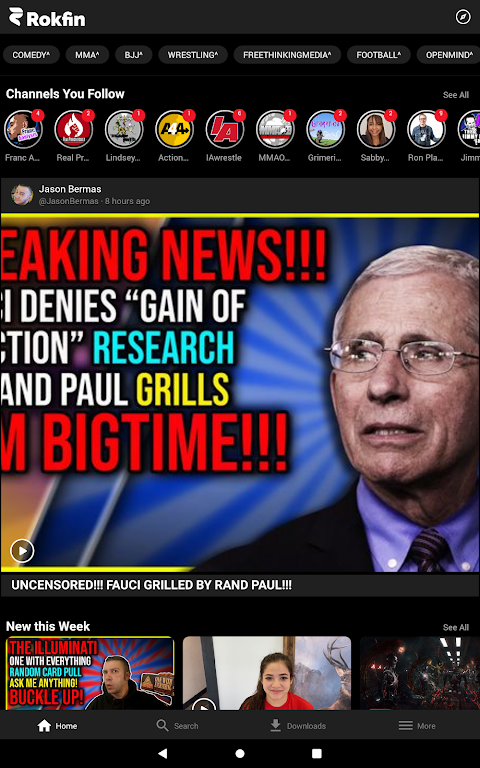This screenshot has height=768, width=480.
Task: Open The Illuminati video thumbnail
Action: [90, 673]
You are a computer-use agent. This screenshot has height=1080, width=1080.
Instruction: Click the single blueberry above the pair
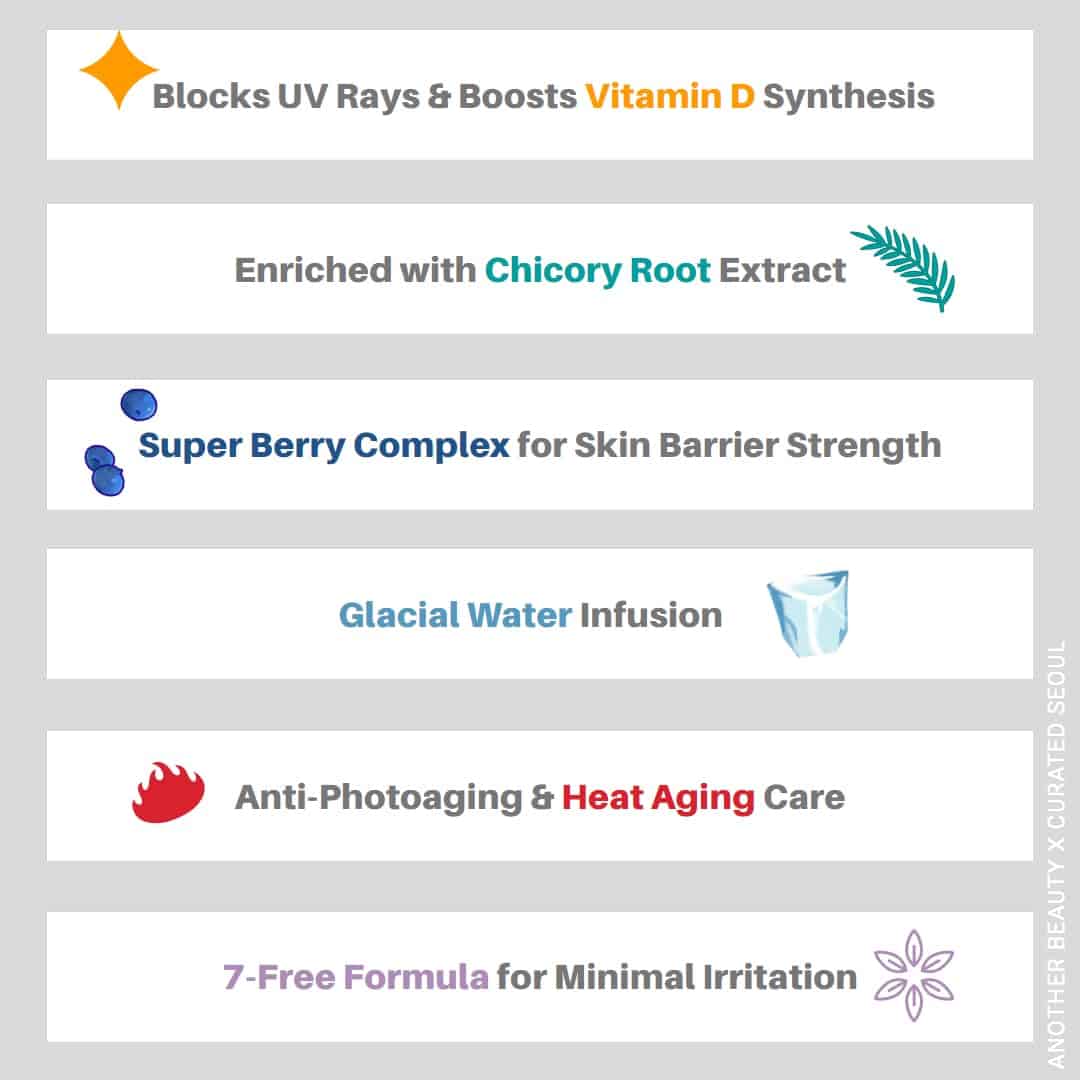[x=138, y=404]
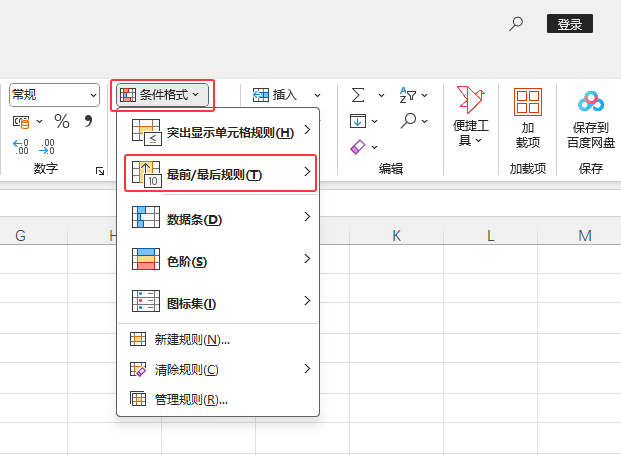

◆ **REQUEST**
Revise the records above, replacing "blueberry" with "grape" and leaving everything else unchanged. Omit the pictures from your version.

◆ **SOLUTION TO THIS TASK**
This screenshot has height=768, width=480.
Task: Open The Illuminati video thumbnail
Action: [90, 673]
You are a computer-use agent. This screenshot has height=1080, width=1080.
Instruction: Click the single grape above the pair
[x=138, y=404]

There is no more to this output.